# Text
##########

The US Food and Drug Administration (FDA) defined ethanol as a liquid that simulates fatty foods and alcoholic beverages. In several studies, ethanol led to degradation or “softening” of composites and reduction of its microhardness [25]. It was previously revealed that ethanol has a more aggressive potential and causes higher water sorption and solubility than water or artificial saliva [26]. Ethanol contamination was found in a previous study to inhibit the resin composite polymerization causing significant decrease of surface microhardness. However, the resin composite surface microhardness was only affected which can be removed by routine polishing resulting in hardness that was similar to the uncontaminated resin composite [27]. The conflict of results between previous studies and our current study could be due to the use of nanohybrid resin composite with high mechanical properties. Nanofillers can accomplish more close contact with the matrix resin than microfillers, therefore nanofilled composites can achieve high hardness as well as good polishability [16, 19].
It was previously postulated that manual manipulation of resin composite with powdered latex gloves should be avoided [28]. Martins et al. found that the flexural strength of resin composite manipulated with powdered gloves was reduced [11]. It was previously revealed that sulfides released from latex gloves inhibited the polymerization of the silicone in impression materials based on polyvinyl siloxanes, when it reacts with chloroplatinic acid from silicones [28]. The results of the current study confirmed previous studies. Our findings could be the result of the physical barrier action of powder particles deposited on the resin composite interfering with complete polymerization and subsequently affecting the mechanical properties namely the compressive strength of resin composite.
It was previously demonstrated that the acidic pH of Al Cl3 used as hemostatic agent resulted in smear layer removal, and dentin etching effects [13, 14]. Similarly, the chloride ions could penetrate the uncured resin matrix or in-between the fillers and might slightly etch the resin matrix or the fillers reducing the compressive strength of the resin composite specimen.

##########

# Entries provided
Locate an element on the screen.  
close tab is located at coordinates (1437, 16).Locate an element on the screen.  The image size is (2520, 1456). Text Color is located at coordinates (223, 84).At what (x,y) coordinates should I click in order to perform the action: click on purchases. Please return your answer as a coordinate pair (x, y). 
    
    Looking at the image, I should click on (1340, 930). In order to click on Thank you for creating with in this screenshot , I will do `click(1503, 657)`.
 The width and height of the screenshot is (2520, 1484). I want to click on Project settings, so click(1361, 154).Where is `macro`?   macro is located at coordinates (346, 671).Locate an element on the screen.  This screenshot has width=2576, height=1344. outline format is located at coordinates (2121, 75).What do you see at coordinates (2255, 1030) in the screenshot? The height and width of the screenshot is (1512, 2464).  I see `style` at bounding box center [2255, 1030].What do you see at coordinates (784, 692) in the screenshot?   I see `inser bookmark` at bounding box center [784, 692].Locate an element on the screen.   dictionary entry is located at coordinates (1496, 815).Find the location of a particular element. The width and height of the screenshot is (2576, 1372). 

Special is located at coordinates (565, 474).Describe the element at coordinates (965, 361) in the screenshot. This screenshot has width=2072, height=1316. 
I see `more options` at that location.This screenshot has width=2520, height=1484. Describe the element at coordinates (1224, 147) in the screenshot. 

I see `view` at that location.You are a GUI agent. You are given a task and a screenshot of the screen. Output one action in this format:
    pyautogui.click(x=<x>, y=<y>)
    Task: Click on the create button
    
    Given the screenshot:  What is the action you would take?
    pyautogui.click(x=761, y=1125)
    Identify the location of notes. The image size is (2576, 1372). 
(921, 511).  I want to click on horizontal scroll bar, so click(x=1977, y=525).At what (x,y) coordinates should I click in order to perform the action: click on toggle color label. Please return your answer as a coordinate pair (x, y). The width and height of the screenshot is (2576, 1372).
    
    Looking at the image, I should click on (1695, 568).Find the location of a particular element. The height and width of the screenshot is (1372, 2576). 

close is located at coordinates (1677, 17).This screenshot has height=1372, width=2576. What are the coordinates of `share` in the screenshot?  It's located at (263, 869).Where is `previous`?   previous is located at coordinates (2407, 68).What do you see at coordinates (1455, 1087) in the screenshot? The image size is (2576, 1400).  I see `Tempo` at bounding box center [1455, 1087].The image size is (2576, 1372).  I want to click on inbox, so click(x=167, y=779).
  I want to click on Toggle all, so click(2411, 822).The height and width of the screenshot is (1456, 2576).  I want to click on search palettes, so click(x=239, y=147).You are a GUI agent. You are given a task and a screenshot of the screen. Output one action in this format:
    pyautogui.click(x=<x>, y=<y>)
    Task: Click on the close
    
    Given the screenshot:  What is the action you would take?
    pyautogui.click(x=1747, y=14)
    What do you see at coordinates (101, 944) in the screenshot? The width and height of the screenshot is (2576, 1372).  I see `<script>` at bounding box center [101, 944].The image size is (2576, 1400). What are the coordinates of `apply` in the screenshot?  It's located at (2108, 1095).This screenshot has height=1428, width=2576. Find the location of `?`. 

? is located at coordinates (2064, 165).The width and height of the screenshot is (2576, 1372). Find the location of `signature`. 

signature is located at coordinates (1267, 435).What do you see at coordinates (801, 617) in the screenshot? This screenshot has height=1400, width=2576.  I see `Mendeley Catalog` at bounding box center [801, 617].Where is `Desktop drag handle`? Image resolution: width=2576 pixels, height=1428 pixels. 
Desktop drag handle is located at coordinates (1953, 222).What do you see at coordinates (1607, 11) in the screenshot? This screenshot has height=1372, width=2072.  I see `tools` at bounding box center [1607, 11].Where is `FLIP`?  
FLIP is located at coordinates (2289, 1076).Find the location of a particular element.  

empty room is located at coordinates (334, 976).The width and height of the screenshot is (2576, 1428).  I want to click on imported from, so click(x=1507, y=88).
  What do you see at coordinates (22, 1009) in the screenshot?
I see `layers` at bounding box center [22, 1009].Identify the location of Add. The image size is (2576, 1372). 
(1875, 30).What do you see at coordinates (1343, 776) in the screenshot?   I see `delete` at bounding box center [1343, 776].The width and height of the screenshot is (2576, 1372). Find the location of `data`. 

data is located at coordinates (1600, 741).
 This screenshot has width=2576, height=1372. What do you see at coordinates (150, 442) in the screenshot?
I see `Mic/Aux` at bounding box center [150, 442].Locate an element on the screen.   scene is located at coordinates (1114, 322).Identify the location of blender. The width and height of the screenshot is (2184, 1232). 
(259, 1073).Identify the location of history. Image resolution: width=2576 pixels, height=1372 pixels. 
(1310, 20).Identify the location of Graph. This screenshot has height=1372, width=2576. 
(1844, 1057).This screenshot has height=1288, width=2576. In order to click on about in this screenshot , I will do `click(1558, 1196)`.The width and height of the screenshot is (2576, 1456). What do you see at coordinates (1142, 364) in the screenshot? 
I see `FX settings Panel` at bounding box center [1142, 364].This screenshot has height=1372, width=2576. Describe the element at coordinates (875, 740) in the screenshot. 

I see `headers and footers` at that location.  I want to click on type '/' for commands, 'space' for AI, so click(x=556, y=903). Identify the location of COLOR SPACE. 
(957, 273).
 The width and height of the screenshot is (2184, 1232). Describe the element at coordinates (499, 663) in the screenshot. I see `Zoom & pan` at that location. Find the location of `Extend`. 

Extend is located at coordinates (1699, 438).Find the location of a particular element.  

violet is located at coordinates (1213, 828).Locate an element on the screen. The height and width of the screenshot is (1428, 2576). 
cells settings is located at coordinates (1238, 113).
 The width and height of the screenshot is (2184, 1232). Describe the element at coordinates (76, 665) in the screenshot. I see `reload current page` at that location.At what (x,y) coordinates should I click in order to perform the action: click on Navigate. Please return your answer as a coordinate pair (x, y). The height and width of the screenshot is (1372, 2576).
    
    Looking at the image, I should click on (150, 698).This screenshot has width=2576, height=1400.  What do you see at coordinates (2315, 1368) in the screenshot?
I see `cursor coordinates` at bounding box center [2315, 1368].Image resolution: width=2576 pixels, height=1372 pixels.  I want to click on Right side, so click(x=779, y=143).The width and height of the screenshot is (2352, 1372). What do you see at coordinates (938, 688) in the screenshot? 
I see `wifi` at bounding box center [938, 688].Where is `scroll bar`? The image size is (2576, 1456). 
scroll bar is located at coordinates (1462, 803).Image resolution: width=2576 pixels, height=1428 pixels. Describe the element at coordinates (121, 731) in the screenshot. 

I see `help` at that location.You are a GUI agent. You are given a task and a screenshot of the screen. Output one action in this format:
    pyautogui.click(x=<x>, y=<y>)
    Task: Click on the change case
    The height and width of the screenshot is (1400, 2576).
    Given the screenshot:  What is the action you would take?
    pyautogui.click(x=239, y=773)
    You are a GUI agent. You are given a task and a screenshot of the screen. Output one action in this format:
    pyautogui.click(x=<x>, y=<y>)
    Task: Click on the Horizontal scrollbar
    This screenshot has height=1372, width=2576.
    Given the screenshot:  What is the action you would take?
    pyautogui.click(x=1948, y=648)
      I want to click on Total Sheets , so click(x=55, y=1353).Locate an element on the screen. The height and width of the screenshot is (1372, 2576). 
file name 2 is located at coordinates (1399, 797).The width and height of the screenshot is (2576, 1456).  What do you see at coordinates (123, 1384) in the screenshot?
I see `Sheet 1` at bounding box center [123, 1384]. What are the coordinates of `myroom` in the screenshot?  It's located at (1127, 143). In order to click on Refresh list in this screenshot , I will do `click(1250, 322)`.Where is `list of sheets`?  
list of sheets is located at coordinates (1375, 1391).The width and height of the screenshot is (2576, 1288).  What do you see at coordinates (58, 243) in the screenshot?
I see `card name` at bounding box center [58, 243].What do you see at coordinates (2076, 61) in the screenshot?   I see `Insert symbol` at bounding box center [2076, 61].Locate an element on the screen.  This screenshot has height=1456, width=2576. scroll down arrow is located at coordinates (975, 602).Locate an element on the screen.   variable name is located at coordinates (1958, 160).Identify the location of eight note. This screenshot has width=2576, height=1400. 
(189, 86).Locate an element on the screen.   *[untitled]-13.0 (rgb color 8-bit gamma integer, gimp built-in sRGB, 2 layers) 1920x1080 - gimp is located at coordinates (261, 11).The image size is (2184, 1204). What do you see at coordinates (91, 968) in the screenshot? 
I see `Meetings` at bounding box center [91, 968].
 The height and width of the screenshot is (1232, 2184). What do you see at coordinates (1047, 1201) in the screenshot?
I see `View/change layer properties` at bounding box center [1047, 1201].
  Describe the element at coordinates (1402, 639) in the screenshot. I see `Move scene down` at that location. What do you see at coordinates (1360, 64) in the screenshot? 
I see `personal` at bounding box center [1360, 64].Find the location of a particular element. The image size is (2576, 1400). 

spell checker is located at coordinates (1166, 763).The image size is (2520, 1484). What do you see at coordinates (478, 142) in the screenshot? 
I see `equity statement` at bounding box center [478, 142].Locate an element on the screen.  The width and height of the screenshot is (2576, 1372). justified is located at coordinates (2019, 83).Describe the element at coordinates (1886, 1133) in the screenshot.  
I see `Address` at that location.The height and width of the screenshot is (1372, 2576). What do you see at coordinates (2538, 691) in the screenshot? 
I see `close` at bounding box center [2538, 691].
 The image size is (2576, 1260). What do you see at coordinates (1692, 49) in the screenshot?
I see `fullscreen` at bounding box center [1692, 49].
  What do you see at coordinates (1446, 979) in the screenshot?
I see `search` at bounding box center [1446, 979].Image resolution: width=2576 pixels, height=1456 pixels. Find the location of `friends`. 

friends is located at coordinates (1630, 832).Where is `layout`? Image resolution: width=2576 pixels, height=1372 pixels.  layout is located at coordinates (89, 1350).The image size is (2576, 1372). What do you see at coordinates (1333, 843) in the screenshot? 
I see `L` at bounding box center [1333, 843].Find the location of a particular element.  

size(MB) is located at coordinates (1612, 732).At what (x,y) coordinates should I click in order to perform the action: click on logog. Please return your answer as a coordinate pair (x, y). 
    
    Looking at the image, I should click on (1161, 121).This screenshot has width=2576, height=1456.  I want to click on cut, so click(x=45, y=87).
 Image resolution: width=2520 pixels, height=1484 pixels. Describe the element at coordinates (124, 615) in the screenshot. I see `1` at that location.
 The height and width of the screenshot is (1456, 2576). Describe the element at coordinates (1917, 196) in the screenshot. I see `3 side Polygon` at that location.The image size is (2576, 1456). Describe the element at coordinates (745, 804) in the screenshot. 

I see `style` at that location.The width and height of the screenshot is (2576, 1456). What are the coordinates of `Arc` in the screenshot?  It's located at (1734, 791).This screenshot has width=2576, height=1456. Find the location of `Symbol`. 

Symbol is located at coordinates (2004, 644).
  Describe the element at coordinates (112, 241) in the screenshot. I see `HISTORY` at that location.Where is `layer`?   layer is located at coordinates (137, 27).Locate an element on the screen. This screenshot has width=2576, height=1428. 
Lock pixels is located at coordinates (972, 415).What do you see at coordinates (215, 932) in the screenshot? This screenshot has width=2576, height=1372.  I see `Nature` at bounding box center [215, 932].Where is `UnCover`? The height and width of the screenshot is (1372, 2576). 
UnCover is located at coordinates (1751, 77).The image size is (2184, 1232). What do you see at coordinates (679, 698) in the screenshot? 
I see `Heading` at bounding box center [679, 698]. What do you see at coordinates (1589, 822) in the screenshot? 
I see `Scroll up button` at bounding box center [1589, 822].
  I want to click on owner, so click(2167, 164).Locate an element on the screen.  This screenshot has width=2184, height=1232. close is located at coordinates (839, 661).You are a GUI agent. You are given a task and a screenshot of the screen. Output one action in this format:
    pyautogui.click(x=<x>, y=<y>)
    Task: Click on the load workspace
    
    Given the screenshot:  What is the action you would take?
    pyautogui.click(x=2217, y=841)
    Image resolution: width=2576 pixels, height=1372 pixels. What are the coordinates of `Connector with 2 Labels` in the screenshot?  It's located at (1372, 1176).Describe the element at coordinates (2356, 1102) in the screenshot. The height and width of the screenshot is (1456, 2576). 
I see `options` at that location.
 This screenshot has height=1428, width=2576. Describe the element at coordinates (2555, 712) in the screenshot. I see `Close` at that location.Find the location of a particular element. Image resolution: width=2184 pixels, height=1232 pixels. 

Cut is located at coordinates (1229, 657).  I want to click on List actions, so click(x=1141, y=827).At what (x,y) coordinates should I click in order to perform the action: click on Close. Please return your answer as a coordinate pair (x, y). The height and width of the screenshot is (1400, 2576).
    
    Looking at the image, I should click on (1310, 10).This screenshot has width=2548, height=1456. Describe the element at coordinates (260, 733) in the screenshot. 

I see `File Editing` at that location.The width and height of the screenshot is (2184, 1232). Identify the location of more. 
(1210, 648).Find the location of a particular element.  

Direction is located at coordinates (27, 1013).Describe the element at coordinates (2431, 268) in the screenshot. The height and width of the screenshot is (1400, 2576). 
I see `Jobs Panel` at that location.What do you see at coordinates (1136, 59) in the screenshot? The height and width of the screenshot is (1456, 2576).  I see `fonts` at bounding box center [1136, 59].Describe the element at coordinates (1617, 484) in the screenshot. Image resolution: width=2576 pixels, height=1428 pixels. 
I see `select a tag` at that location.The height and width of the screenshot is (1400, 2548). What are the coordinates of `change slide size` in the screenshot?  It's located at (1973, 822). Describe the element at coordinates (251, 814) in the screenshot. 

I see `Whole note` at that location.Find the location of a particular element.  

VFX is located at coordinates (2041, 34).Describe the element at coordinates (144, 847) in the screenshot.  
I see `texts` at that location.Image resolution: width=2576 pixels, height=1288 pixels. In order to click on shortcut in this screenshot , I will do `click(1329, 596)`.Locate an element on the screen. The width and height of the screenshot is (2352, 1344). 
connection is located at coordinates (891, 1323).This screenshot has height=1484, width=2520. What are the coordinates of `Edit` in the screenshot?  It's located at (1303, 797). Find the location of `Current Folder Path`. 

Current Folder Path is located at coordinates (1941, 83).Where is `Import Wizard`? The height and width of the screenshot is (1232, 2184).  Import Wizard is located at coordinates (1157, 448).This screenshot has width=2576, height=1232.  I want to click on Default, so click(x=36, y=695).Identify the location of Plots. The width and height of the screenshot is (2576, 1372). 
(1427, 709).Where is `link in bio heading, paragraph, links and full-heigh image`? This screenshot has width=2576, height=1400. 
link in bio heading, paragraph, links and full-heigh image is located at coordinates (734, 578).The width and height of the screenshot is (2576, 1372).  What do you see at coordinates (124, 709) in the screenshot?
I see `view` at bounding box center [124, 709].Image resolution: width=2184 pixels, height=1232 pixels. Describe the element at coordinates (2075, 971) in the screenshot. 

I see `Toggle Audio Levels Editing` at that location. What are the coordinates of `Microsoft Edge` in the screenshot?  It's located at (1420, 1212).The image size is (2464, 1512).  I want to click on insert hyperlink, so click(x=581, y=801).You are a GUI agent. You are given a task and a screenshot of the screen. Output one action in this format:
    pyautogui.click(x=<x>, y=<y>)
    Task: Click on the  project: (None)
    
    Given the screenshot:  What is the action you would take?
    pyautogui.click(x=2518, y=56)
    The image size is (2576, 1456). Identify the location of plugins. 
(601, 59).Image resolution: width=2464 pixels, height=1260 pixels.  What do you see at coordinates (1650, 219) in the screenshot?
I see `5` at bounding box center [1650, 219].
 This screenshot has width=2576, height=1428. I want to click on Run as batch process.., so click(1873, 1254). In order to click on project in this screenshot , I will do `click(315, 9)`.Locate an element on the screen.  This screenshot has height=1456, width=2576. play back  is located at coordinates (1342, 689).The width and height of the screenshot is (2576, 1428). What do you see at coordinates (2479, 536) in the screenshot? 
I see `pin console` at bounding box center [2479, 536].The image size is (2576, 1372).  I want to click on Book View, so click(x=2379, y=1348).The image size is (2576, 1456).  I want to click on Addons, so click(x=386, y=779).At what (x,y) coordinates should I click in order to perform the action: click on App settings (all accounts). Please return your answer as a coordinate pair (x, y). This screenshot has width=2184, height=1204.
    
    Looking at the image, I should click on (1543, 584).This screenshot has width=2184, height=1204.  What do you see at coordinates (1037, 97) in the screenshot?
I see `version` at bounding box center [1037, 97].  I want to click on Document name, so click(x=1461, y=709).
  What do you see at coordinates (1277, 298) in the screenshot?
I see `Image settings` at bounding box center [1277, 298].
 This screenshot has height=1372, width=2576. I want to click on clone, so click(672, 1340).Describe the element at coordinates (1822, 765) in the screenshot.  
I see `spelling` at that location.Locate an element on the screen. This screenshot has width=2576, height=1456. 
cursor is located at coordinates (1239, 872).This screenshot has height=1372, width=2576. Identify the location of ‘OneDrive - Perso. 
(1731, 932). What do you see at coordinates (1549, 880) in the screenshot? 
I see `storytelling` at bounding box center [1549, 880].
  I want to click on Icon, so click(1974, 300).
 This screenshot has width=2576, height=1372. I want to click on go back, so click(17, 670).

##########

# Required actions
**1)** In the text on resin composite contamination, how did the US Food and Drug Administration define ethanol?
**2)** Using the text on resin composite contamination, explain why nanofilled composites can achieve high hardness as well as good polishability.

# Solutions to the problems
**1)** As a liquid that simulates fatty foods and alcoholic beverages.

**2)** Nanofillers can make closer contact with the matrix resin than microfillers can. For that reason, nanofilled composites can reach high hardness as well as good polishability.